:: EXTRACTED DATA

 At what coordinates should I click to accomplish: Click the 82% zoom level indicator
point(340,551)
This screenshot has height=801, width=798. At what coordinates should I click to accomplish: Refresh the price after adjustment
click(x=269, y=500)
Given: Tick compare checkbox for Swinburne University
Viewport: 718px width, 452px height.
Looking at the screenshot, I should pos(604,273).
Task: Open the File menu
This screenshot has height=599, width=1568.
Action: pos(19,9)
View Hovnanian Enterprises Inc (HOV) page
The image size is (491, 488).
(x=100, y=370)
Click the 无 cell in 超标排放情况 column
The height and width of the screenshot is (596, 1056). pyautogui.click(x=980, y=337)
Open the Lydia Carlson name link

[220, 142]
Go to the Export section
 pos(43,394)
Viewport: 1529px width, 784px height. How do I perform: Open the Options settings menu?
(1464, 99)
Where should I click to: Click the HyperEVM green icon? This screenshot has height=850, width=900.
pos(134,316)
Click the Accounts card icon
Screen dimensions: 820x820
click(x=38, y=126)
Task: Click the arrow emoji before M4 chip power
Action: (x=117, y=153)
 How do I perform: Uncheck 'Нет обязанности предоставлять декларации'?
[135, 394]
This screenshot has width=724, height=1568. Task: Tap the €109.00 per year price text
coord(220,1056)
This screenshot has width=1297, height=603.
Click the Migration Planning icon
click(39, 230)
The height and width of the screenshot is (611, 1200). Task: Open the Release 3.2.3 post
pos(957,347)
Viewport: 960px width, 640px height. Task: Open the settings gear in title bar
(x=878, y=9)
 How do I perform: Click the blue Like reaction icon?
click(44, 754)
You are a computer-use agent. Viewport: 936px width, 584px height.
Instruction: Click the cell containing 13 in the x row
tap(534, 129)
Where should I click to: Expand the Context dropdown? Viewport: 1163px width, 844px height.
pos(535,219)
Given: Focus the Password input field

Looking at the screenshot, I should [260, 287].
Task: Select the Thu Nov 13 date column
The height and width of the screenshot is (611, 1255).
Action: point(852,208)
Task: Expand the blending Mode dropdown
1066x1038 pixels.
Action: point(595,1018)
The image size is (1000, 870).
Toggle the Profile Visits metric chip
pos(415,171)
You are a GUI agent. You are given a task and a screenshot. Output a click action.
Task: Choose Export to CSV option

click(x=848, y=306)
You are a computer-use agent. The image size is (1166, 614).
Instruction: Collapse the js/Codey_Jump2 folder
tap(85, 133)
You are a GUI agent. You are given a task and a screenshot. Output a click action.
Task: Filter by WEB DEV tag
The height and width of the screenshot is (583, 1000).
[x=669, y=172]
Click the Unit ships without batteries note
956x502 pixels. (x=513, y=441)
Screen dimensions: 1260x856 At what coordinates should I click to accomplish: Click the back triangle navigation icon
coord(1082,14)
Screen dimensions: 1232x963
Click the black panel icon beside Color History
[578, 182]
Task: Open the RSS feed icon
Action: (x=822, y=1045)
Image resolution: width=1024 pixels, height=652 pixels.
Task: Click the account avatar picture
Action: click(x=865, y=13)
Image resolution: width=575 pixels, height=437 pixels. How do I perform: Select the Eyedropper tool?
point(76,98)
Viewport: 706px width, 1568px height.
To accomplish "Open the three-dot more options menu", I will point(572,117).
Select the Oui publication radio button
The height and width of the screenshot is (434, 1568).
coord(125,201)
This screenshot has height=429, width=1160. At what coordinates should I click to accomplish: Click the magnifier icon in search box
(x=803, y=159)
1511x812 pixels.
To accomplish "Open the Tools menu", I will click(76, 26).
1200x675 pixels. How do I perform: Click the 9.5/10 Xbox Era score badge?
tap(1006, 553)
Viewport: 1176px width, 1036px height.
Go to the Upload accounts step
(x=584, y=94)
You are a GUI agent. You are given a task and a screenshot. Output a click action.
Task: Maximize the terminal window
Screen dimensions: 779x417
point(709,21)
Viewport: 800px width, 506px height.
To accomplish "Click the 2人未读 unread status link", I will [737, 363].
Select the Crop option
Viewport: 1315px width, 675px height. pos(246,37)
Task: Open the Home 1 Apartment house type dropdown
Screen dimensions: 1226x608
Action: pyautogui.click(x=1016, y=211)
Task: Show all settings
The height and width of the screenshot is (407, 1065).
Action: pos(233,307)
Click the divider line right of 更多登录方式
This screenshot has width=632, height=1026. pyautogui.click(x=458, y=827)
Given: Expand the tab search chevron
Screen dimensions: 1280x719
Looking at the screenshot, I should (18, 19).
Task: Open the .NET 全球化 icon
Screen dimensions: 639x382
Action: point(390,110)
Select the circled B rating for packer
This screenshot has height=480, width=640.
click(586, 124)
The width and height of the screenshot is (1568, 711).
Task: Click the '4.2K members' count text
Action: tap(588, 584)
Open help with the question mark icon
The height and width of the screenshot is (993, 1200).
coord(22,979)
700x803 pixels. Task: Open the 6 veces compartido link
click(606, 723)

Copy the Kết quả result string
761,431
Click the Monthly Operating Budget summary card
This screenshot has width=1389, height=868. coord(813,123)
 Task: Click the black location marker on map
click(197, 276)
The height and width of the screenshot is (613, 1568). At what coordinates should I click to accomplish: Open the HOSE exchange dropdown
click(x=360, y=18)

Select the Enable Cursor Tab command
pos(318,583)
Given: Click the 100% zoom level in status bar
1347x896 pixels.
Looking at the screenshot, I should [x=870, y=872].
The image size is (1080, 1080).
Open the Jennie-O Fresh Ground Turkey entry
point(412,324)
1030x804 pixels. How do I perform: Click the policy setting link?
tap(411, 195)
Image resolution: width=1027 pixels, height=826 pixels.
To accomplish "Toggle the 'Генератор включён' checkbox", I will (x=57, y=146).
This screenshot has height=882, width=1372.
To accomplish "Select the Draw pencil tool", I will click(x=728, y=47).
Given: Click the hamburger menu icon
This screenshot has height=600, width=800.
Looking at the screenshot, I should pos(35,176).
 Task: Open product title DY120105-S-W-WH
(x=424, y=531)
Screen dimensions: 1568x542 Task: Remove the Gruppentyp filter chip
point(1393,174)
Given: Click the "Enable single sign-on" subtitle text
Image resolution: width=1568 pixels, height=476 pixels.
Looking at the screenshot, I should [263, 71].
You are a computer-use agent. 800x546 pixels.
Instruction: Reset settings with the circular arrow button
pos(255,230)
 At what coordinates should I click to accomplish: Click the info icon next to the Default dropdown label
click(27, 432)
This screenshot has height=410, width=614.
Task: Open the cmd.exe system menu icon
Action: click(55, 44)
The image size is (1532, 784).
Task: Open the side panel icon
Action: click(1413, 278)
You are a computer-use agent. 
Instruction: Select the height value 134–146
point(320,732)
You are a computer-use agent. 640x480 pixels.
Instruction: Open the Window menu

::::

PROMPT – The expected output is the exact run of lines from the start of the entries through the line with "Given: Tick compare", inclusive.

RESPONSE BELOW –
 At what coordinates should I click to accomplish: Click the 82% zoom level indicator
point(340,551)
This screenshot has height=801, width=798. At what coordinates should I click to accomplish: Refresh the price after adjustment
click(x=269, y=500)
Given: Tick compare checkbox for Swinburne University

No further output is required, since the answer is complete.